_BRIEF A_. In two sentences, summarize the SOAP connector documentation.
_BRIEF B_. According to the SOAP connector documentation, what cookie name is used by the service for vSphere?
_BRIEF C_. Reproduce word for word the part of the SOAP connector documentation starting with "Namespace XML namespace" and going on through "actual WSDL schema.".

_PASSAGE PROVIDED_.
Beyond operations, MEHO indexes complex type definitions from the WSDL schema:

Property Description
Type name XML Schema complexType name (e.g., ClusterComputeResource)
Namespace XML namespace (e.g., urn:vim25)
Base type Parent type if the type uses inheritance
Properties List of properties with name, type, array/required flags

These types are indexed as knowledge chunks, so the agent can ask questions like "What properties does a VirtualMachine have?" and get accurate answers from the actual WSDL schema.

Example Queries

Since SOAP connectors represent any WSDL-based system, example queries depend on the connected service. Here are patterns for common enterprise SOAP systems:

  • "List all virtual machines managed by vCenter"
  • "What's the status of the production ESXi host?"
  • "Show me the cluster resource utilization"
  • "Get the properties of the datastore cluster"
  • "List all active incidents in ServiceNow"
  • "What change requests are pending approval?"
  • "Check the SAP order status for order 4500012345"
  • "Get the account balance from the core banking system"
  • "List available services in the WSDL"
  • "What properties does the VirtualMachine type have?"

Topology

SOAP connectors do not contribute topology entities directly. They are generic connectors designed for integrating enterprise systems. However, the data returned from SOAP operations can inform MEHO's cross-system reasoning (e.g., VMware VMs linked to Kubernetes nodes through provider IDs).

Troubleshooting

WSDL Parsing Failures

Symptom: Connector creation fails with WSDL parsing errors. Cause: The WSDL may be malformed, use unsupported schema features, or have unresolvable imports. Fix: Verify the WSDL URL is accessible from the MEHO server. If the WSDL imports external schemas (XSD files), ensure those URLs are also reachable. Try loading the WSDL in a SOAP client like SoapUI to validate it independently.

Namespace Handling

Symptom: SOAP calls fail with "element not found" or namespace errors. Cause: SOAP services are sensitive to XML namespace prefixes. The WSDL may define multiple namespaces for different parts of the schema. Fix: MEHO's zeep-based client handles namespace mapping automatically. If you encounter namespace issues, check that the target namespace in the WSDL matches the service's expectations. The namespace field in each operation descriptor shows which namespace is used.

Complex Type Mapping

Symptom: The agent constructs parameters incorrectly for operations with complex nested types. Cause: Deeply nested XML Schema types can be challenging to map to JSON accurately. Fix: Use the "What properties does [TypeName] have?" query pattern to discover the expected structure. The agent uses indexed type definitions to understand nested types. If mapping issues persist, check the input_schema field of the operation descriptor for the expected JSON structure.

WS-Security Configuration

Symptom: Operations fail with security-related SOAP faults. Cause: WS-Security configuration (digest mode, timestamp, nonce) may not match the server's expectations. Fix: Check the server's WS-Security requirements: - Some servers require password digest (hash), others require plain text. - Timestamp validity window must be sufficient for network latency. - Some servers do not accept nonce elements. Adjust the WS-Security options during connector configuration to match.

Endpoint Override for VMware

Symptom: SOAP calls fail with connection errors even though the WSDL loaded successfully. Cause: Many WSDLs (especially VMware's) define localhost or an internal hostname as the service endpoint, which differs from the actual server address. Fix: The SOAP connector automatically derives the endpoint URL from the WSDL URL (stripping the filename). If this derivation is incorrect, use the endpoint override setting to specify the correct service endpoint explicitly.

Session Management

Symptom: Operations work for a few minutes then start failing with authentication errors. Cause: Session-based authentication (e.g., VMware VIM) has session timeouts. The session may expire between operations. Fix: The SOAP connector handles session lifecycle automatically (login, cookie tracking, re-login on expiry). If sessions expire too quickly, check the server's session timeout configuration. Ensure the session_cookie_name matches the actual cookie used by the service (e.g., vmware_soap_session for vSphere).

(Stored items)

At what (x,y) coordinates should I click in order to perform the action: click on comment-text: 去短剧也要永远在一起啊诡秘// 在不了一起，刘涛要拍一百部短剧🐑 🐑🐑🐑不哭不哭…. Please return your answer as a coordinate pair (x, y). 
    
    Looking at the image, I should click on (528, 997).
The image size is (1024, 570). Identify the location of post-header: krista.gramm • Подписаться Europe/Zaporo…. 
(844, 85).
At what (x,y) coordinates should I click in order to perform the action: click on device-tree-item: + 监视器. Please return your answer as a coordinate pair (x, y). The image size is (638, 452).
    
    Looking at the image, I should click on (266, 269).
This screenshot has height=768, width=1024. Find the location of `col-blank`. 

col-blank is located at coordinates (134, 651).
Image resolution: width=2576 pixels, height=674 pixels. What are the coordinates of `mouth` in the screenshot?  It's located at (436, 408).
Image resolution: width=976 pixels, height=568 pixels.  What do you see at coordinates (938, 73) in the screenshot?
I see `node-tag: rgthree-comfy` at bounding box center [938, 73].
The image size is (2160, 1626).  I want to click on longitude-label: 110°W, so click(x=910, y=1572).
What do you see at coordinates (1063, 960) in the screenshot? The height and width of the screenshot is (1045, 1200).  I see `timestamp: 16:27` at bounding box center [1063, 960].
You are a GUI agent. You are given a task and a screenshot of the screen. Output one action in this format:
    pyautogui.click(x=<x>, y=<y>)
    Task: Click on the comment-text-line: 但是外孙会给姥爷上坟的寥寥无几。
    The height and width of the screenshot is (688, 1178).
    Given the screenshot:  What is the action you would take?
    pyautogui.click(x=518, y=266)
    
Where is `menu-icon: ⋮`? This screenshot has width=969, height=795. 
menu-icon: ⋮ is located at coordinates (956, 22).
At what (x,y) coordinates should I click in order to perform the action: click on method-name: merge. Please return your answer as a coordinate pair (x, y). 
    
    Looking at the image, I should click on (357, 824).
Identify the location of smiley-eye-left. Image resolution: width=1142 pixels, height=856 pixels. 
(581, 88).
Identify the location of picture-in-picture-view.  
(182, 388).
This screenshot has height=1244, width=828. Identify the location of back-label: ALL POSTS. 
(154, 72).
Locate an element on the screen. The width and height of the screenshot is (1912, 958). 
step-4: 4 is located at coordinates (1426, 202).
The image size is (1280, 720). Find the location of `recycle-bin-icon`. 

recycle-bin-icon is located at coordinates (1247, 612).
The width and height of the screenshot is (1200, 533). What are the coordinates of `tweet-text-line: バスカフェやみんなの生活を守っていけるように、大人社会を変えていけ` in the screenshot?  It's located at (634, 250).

_RESULT A_. MEHO indexes complex type definitions from the WSDL schema as knowledge chunks, so the agent can answer questions about a type's properties using the actual schema. SOAP connectors do not contribute topology entities directly, and the documentation gives troubleshooting steps for WSDL parsing failures, namespace handling, complex type mapping, WS-Security configuration, endpoint override for VMware, and session management.

_RESULT B_. vmware_soap_session

_RESULT C_.
Namespace XML namespace (e.g., urn:vim25)
Base type Parent type if the type uses inheritance
Properties List of properties with name, type, array/required flags

These types are indexed as knowledge chunks, so the agent can ask questions like "What properties does a VirtualMachine have?" and get accurate answers from the actual WSDL schema.